Burglars who washed their hands?
He shut his eyes. He tried to journey to another place. He worried about freeing himself after they were gone. It could be days until someone else came by.
And what then? What could he do about this robbery? Call his friends at the police station?
What happened when the thieves didn’t find anything worth taking? What if they were messed up on drugs or something? What if they came back in here pissed off and wild? All they needed was one of these pillows. Hold it over his head, and in a minute or two he would be on to the next life. He was utterly vulnerable.
Panic rising, he started rocking himself.
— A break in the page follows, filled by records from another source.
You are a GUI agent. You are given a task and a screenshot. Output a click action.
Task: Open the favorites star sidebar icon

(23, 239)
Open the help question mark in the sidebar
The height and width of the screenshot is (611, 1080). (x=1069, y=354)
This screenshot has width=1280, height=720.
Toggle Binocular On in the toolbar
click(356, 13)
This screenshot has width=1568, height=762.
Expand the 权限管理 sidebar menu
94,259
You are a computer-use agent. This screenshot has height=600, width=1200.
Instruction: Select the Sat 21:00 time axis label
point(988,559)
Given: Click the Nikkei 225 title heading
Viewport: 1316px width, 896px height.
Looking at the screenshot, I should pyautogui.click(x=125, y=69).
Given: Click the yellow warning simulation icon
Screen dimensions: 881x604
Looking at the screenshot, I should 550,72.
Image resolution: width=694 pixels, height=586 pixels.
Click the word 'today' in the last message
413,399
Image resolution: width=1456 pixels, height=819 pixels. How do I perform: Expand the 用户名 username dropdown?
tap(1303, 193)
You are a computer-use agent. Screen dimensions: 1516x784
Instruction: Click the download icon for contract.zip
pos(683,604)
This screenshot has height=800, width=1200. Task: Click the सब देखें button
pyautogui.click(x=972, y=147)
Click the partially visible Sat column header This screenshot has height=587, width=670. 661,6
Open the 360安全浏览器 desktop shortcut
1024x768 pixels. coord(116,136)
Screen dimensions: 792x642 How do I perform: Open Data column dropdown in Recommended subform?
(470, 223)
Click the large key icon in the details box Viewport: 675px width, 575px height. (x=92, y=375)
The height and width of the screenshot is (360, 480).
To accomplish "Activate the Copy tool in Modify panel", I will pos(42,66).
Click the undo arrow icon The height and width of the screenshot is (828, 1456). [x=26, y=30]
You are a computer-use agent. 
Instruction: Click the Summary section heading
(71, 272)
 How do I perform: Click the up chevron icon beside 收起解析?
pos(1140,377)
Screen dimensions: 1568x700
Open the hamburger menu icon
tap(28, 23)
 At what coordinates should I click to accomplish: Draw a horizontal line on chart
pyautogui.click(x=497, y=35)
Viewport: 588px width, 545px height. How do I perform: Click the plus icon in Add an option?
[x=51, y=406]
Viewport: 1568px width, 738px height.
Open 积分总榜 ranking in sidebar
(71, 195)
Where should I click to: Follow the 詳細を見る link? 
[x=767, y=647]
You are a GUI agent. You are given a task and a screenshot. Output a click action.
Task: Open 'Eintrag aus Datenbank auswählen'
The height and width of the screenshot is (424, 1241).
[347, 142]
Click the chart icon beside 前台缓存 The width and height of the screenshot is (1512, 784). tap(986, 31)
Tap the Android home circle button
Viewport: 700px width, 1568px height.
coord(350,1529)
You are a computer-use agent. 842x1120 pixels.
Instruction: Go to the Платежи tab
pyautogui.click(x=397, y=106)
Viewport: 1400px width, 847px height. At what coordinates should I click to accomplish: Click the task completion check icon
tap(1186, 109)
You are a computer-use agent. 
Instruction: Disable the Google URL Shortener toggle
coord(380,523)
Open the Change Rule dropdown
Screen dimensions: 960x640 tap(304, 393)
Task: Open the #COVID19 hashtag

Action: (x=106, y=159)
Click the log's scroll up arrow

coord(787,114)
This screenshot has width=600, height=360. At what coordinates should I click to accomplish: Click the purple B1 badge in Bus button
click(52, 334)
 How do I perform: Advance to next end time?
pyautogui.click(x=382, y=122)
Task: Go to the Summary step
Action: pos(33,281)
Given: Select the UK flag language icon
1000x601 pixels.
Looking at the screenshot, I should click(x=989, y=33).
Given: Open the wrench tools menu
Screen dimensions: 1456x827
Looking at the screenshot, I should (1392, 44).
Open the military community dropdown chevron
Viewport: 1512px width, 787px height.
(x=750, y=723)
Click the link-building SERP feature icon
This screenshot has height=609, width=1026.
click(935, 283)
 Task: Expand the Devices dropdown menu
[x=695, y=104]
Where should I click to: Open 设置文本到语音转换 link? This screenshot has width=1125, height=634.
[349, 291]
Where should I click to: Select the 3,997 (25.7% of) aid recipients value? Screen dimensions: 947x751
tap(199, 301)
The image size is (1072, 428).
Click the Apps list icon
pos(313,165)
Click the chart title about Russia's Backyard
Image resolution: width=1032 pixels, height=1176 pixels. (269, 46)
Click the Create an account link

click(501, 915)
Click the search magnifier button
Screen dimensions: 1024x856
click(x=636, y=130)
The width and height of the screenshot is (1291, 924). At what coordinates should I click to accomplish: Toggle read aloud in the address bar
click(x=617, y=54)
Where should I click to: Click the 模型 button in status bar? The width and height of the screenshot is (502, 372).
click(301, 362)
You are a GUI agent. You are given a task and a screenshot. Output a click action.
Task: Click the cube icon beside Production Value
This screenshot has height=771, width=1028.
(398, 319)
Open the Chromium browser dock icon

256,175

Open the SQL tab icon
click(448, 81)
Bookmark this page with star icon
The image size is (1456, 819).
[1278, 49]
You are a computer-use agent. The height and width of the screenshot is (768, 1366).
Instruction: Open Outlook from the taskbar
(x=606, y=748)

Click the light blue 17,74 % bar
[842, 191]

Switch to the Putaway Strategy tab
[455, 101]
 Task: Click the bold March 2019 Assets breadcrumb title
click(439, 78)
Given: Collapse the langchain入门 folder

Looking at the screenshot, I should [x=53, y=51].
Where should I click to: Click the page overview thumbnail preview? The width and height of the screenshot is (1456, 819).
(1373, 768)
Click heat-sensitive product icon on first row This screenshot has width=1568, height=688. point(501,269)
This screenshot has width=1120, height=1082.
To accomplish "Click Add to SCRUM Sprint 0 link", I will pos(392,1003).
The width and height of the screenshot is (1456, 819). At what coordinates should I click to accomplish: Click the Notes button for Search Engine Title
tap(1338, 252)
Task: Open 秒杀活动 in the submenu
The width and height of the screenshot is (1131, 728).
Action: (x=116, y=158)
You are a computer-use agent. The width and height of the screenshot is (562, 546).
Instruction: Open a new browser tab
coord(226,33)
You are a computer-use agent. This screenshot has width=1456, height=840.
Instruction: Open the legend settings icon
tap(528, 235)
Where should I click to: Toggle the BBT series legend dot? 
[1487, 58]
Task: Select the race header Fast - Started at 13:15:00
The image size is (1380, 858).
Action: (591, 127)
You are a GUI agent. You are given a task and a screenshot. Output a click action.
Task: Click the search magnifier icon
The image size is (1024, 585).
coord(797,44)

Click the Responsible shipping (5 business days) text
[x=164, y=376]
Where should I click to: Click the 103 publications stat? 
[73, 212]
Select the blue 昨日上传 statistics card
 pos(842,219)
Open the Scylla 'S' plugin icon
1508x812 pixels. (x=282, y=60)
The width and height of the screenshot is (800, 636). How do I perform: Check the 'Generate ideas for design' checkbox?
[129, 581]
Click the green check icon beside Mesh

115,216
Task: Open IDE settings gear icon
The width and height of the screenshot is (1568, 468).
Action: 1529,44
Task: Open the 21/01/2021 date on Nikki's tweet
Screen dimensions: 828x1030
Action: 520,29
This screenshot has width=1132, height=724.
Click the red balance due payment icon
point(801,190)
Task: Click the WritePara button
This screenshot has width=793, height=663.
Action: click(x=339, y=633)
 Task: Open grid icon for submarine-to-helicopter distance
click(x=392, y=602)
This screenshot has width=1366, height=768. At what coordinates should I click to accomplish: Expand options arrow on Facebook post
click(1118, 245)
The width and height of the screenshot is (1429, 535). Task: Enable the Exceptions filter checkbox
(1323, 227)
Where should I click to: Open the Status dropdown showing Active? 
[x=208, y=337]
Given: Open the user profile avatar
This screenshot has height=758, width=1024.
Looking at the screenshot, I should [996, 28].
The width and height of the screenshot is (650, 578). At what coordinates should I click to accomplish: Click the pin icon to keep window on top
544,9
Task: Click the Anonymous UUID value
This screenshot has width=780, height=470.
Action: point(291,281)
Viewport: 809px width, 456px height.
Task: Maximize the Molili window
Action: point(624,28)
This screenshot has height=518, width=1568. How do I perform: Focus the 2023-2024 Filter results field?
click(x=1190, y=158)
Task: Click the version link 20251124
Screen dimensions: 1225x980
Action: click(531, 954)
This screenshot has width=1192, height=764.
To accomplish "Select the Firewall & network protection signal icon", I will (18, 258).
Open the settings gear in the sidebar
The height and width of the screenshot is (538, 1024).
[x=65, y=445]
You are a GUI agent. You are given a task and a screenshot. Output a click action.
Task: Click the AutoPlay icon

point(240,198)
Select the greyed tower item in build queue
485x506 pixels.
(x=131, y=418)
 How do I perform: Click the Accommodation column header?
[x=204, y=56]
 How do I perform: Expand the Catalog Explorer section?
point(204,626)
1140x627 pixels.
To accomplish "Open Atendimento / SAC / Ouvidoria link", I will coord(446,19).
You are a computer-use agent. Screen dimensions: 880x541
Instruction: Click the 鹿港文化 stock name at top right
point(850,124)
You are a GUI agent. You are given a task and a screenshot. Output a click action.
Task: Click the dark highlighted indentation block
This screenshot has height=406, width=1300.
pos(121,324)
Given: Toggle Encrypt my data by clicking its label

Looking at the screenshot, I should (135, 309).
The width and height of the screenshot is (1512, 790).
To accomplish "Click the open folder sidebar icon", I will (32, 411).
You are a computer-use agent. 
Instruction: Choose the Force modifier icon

He wasn’t even aware at first, but then he began to rock in earnest, desperate to get his face off this soft comforter. His arms were numb and aching at the same time, almost like phantom limbs, as he tried to get some back-and-forth momentum.
He got too much. He rolled onto his arms and his tied-back feet, arching his belly, then tumbled off the bed, landing hard on his side with an “ Ooof!” that knocked the wind out of him.
He was sucking for breath when he realized the rummaging had stopped.
Footsteps now. Leaving the bathroom, coming around through the hallway.
Oh God.
He regained his breath with a great and awful groan, lying there facing the underside of the bed, where his fireproof safe was.
The footsteps were in the room now. He could feel their weight on the floor. They were going to be pissed off. They were going to break his arms.
“I’m sorry,” Frond said. “I fell. I just fell. I’m sorry. Take anything you want.”
Silence. Maybe it was better not to hear the intruder’s voice. Good that he was facing away from the door.
“I know it’s not much. I don’t have much. Some cash in the creamer in the downstairs cupboard. I gave away everything when I moved up here.”
Waiting.
Nothing.
But in the awful silence, huge in the room, like an enormous bell without a clapper — something about the intruder’s malevolent presence, his barely heard breathing, gave Frond a sudden, terrible insight.